There were quite a few comments from readers along the lines of "broadbancd
phase shifters" to cope with both sideband frequencies. But this wasn't
really an issue. In some cases it is the input frequency sideband that is
being cancelled - which needs a bit of mental agility to think though these
two designs backwards, noting the two input terms that give the same output
term in any mixer.
Where image cancelling mixers are used in practice these days is in digital
receivers where the IF is at a very low frequency, like baseband to DC. The
90 degree phase shift is then just an inherent part of the DSP process,
although diagrams showing how the systems work often show a physical phase
shift at this point. In real analogue hardware, such as the radar receiver
block diagram that generated this problem, the phase shifters are usually
placed in the most convenient position - usually where the relative
bandwidth is at its narrowest such as the RF and LO ports on a
downconverting superhet receiver, with the IF output being summed. BUT on
the matching transmitter just reversing the signal flow, the non-phase
shifted channel now becomes one of the inputs, mixed with the LO to form the
RF output signal. So the two configurations in the condrum become receiver
and transmitter respectively in a classic single conversion design.
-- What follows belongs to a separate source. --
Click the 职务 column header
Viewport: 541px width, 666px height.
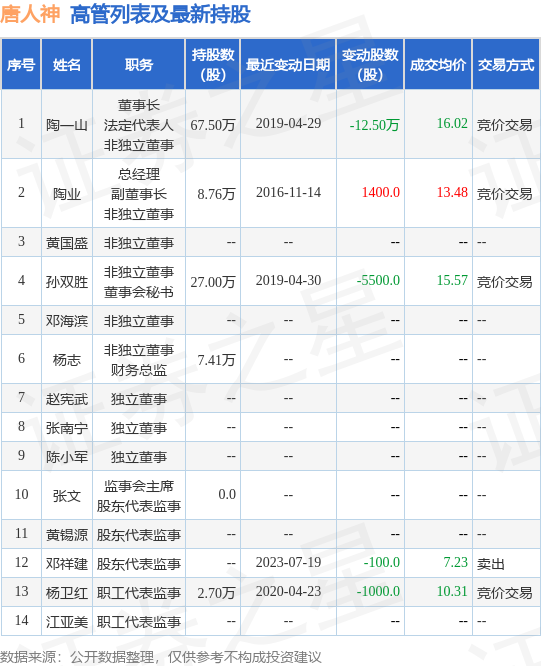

In the radar receiver however, a different situation arises. As it has to
cover a wide tuneable Rf input range of 6 - 18GHz a broadband phase shifter
here is impractical. The tuneable must LO has to have one, and this is just
a case of designing the LO with a bank of suitable phase shifters. The IF
at a VHF frequency is a few tens of MHz wide and a 90 degree phase shift
network at these freqeuncies is straightforward.
Andy G4JNT
=========================================================
NOW, if we move the second 90 degree phase shift to the output of the
mixers (the IF) rather than the LO, as shown below, intuition and common
sense tells us it should still work since the mixing process is fully
reversible and actual direction of signal flow is irrelevant. Furthermore,
many real designs of SSB exciters and receivers prove this really does work
in practice.
---90---X----90----|
Signal -| | +/- IF
------------X------|
| |
| - |
|
Local Osc.
But here is the conumdrum :
Keeping the same terminology of Signal = SIN(A), and LO = SIN(B), the inputs
to the top mixer become
COS(A) . SIN(B)
and the output given by the product rule :
COS(A).SIN(B) = SIN(A+B) - SIN(A-B)
After the output 90 degree phase shift, the SIN terms beocome COS so we
have, in the top output leg :
COS(A+B) - COS(A-B)
The output from the bottom mixer is, as before :
SIN(A).SIN(B) = COS(A-B) - COS(A+B)
Which is the SAME as in the top leg, and will either cancel or reinforce
both sidebands.
So it doesn't appear to work at all !
Moving the output 90 degree shift to the lower leg still fails to cancel one
sideband only.
So where is the conundrum? Both forms of image cancelling mixer do indeed
work, and the trig identities can be taken from any reference.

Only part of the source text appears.